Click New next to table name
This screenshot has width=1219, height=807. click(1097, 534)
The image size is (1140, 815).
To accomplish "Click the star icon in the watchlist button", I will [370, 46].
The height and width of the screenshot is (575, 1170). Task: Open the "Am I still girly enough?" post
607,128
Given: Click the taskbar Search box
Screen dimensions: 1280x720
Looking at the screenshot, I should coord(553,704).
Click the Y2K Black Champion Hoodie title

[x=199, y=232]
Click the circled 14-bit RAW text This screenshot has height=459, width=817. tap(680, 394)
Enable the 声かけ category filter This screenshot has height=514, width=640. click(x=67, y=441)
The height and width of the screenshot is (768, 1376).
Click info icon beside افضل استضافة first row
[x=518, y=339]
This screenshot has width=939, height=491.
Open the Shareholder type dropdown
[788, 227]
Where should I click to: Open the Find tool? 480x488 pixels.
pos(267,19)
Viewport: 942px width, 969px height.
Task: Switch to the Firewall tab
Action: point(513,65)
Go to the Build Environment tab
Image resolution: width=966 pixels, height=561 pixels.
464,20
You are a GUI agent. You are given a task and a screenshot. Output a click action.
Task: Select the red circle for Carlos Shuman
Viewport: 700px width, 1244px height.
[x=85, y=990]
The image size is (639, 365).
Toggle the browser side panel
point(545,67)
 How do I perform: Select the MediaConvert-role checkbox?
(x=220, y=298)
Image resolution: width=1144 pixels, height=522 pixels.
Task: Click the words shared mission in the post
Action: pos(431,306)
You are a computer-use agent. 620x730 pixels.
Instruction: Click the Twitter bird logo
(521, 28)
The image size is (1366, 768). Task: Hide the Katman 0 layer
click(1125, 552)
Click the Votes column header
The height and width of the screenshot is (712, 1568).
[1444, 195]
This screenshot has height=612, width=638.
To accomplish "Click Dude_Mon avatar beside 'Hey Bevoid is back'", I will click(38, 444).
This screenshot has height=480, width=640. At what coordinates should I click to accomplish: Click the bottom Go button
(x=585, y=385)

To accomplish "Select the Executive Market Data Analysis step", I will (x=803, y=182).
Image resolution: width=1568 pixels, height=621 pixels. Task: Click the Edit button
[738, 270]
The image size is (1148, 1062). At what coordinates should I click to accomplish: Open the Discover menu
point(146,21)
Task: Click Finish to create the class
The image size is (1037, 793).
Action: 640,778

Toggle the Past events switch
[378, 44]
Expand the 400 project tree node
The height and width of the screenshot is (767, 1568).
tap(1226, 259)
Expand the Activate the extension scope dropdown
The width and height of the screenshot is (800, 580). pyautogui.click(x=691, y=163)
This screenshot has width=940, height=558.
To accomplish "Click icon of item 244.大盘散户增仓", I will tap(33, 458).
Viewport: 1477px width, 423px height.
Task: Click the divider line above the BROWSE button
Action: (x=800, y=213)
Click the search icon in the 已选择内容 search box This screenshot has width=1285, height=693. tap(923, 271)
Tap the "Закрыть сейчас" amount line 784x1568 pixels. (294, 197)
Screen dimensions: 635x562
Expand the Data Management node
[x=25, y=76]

○ ○ ○

Work item
When the string "agent" occurs in a line of the material, that line belongs in the answer.

Answer
You are a GUI agent. You are given a task and a screenshot. Output a click action.
You are a computer-use agent. 620x730 pixels.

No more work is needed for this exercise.